Drawing upon the examples of China’s economic growth, the workshops followed up on the successful China-Africa Experience Sharing Program on Development that took place in May 2008 and brought together 31 senior African officials to meet and exchange ideas with their Chinese counterparts. The objectives of the program were to share experiences, learn from China’s successes and failures, and explore ways to replicate these examples in the African context.
The South-South Learning Approach
Two workshops have been organized so far on “Cluster Development Experiences”. Using GDLN, the workshops linked 11 countries (in both Anglophone and Francophone Africa) with Beijing, China and Washington, DC. The sessions focused on ways to identify knowledge gaps and core aspects of a proposed China/East Asia-Africa Exchange Program on Special Economic Zones (SEZs), Foreign Direct Investment (FDI) and Cluster Development.
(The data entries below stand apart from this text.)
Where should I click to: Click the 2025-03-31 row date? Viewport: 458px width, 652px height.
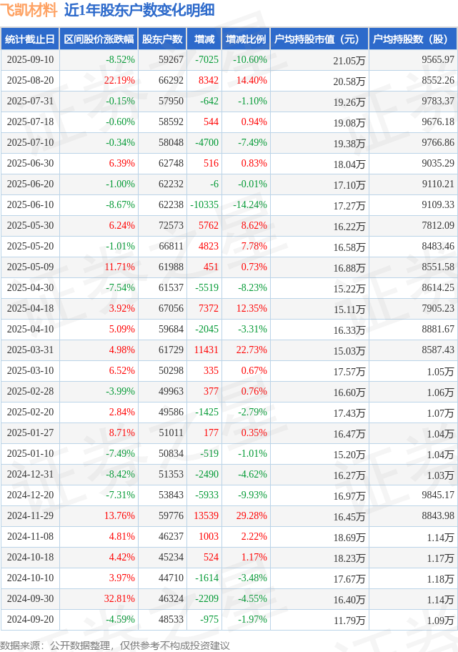point(30,350)
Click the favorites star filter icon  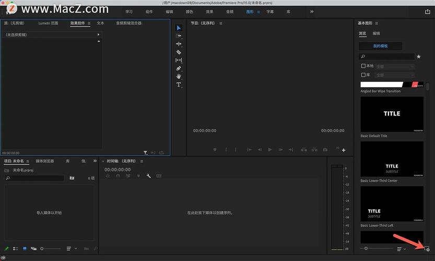click(418, 56)
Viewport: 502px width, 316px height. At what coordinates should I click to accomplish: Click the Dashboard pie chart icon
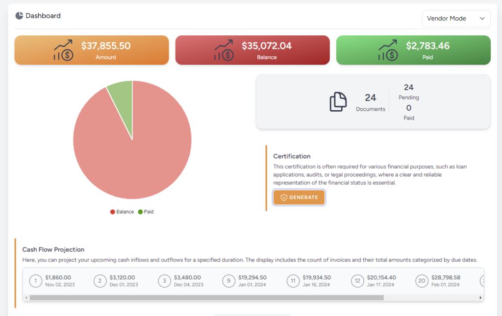[x=18, y=15]
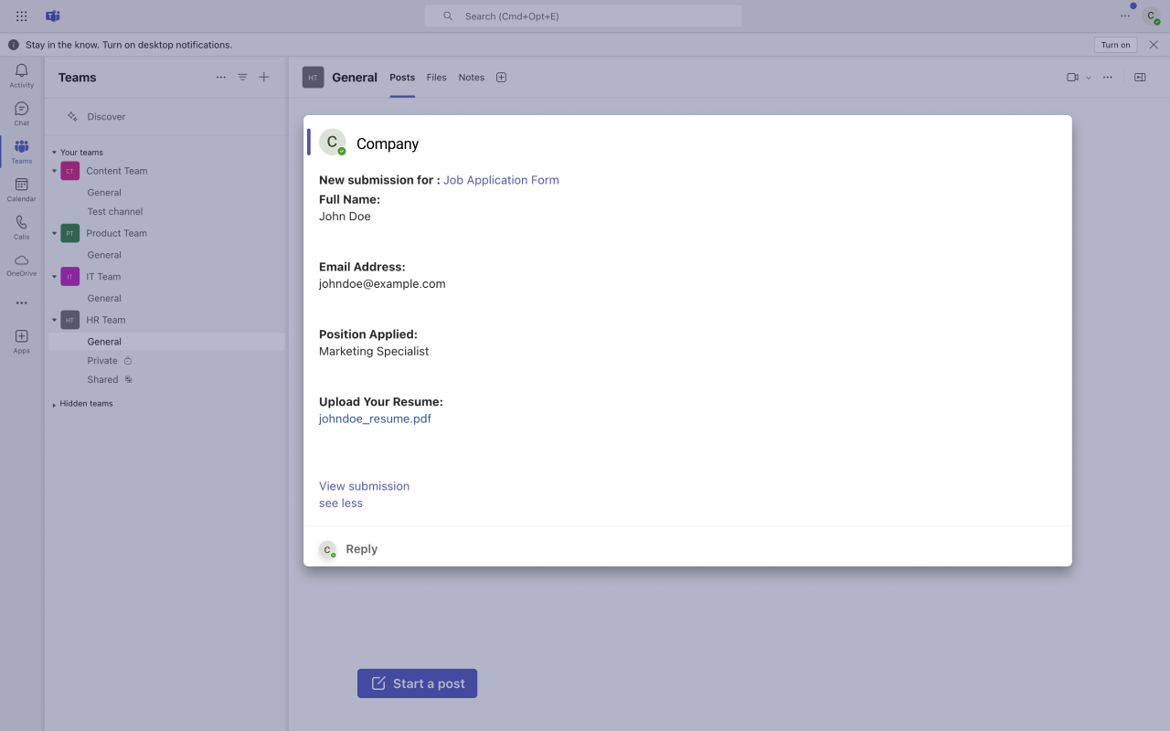
Task: Click the Start a post button
Action: pos(417,683)
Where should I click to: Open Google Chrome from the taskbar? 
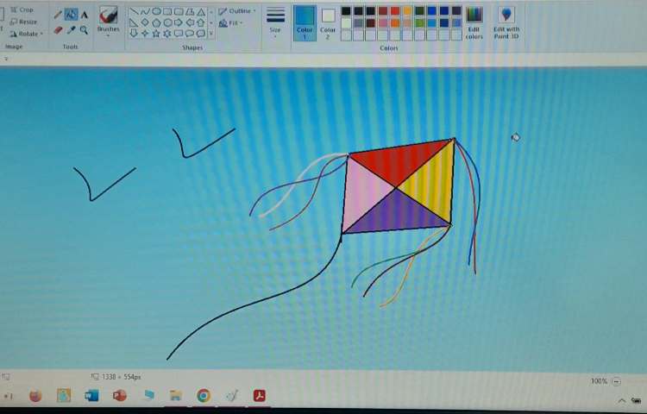coord(204,396)
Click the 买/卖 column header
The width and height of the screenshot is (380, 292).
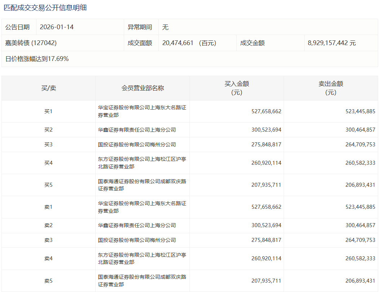tap(48, 88)
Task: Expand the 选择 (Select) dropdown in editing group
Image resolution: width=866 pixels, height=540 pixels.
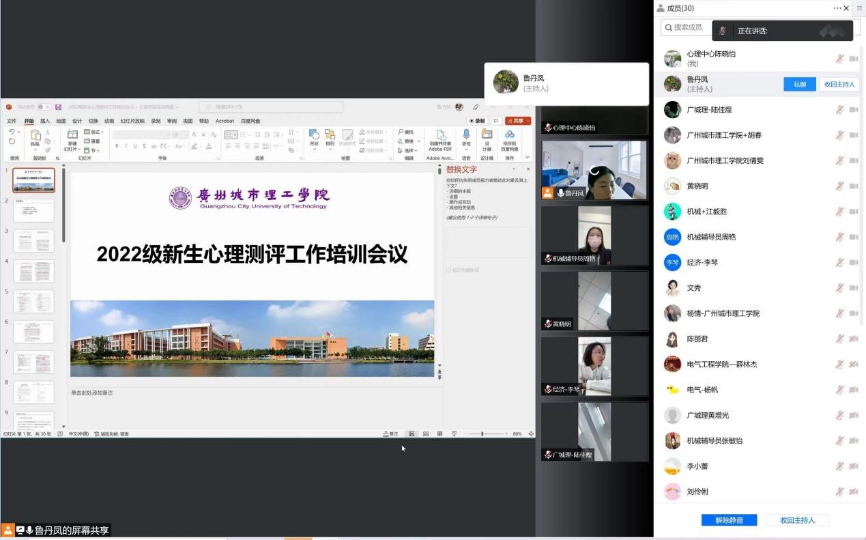Action: pos(409,151)
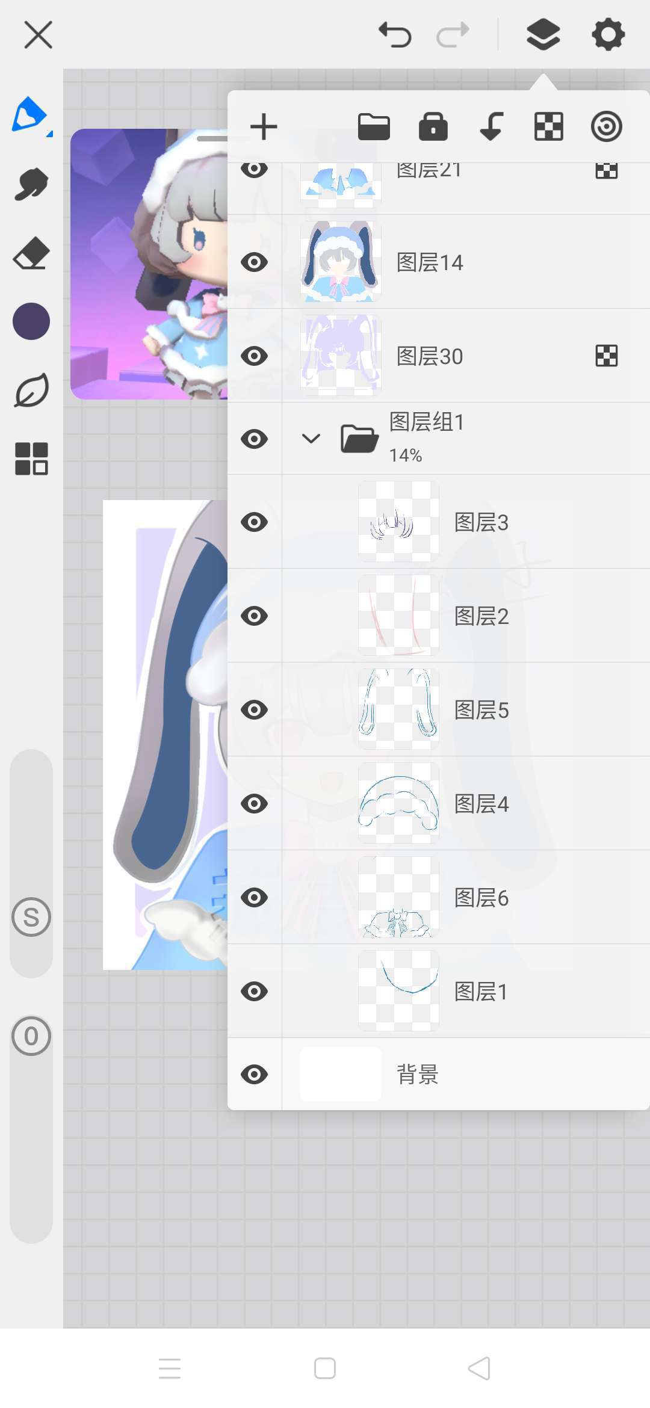This screenshot has width=650, height=1408.
Task: Lock the selected layer
Action: point(433,126)
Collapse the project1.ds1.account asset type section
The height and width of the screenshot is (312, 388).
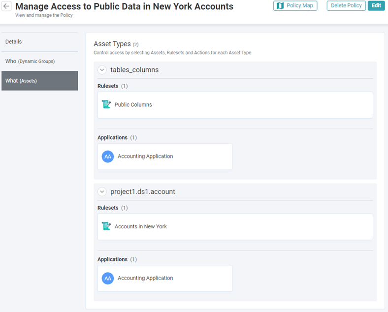tap(102, 191)
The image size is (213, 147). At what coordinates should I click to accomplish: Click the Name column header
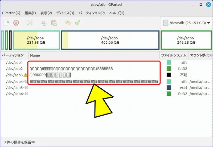click(x=35, y=55)
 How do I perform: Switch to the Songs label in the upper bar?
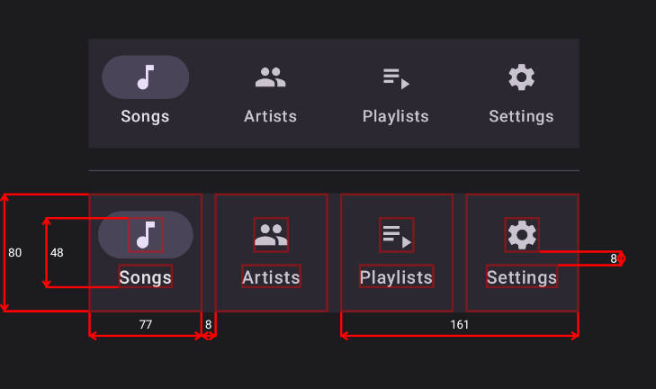coord(145,116)
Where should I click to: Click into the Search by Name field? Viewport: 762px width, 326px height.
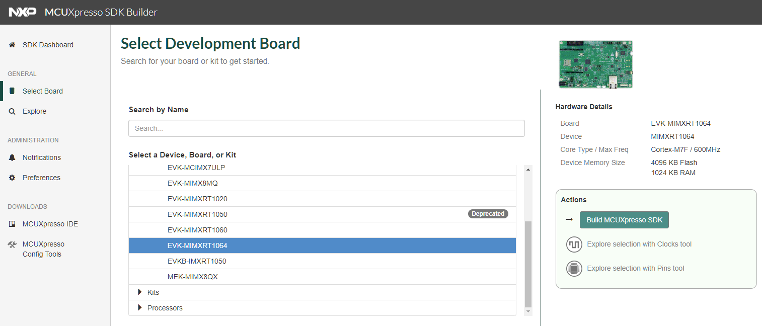click(326, 128)
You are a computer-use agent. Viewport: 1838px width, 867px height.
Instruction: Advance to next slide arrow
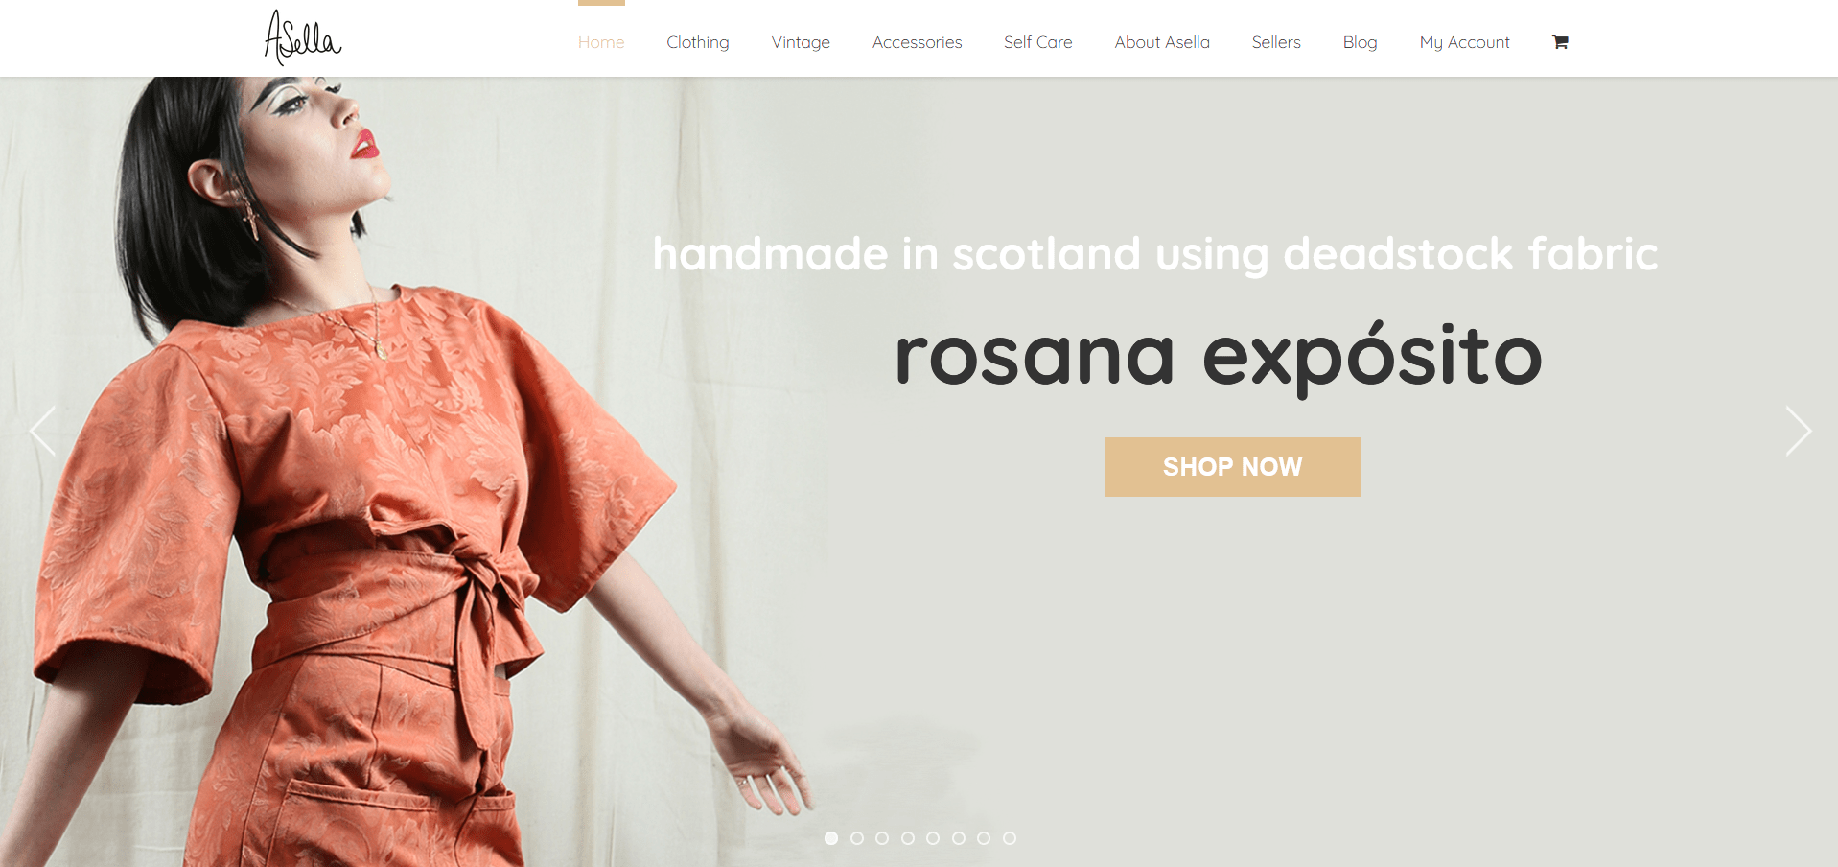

Participants included high level officials from key ministries (Economy, Finance, Industry, Planning, and Education) who manage Special Economic Zones (SEZs) and Export Processing Zones (EPZs), representatives from Chambers of Commerce, financial and development institutions, the private sector, and experts from academia.
Shanta Devarajan, the Chief Economist for the Bank’s Africa Region opened the second session by encouraging participating African countries to share their experiences and learn from each other through this public debate platform. “The key is to generate knowledge for change from within the country. It has to come from an exchange like this one: through learning what other countries have tried, what they have developed, what they have succeeded in and what they have failed in. It has to come from the people in the countries, those who know the country well, know its problems and know what ideas would work best,” he stressed, highlighting the Chinese successes and failures in development as an inspiration.
Structured as a two-way interaction between Chinese and African participants, the presentations during each workshop allowed for rich dialogue and knowledge sharing between countries, thereby showing the importance and relevance of the topic in Africa. The discussions also showed the dynamism of the clusters and important linkages with domestic growth, job creation and trade expansion, and the power of peer learning using modern technologies.
In addition, this South-South learning experience highlighted the challenges faced by many African countries and the critical role of government and public policies in promoting cluster development. For instance, participants in Senegal shared their experience in creating agriculture and tourism clusters to support the implementation of the “Accelerated Growth Strategy” in their country, an initiative with strong governmental backing.
Several questions were raised by the participants ranging from: what can be learned from past reform experiences in response to economic crises; how to scale up by using local resources to attract foreign investment; how to expand clusters and develop hubs in regions with low accountability; how to become competitive in the international market over time, especially with the current financial crisis; and what is the role of the government and international development agencies to help cluster developments in Africa.
On the issues dealing with regional integration and the creation of a conducive investment climate, Yang Wang, Program Leader for Investment Climate Capacity Enhancement Program at the World Bank Institute responded by saying “under the current economic downturn, regional integration has become even more important. Through trading with neighbors, developing production networks, building cluster across borders, there is great potential for African countries to achieve economies of scale, improve competitiveness, and maintain fast growth. Governments should concentrate on improving regulatory frameworks and creating a better investment climate”.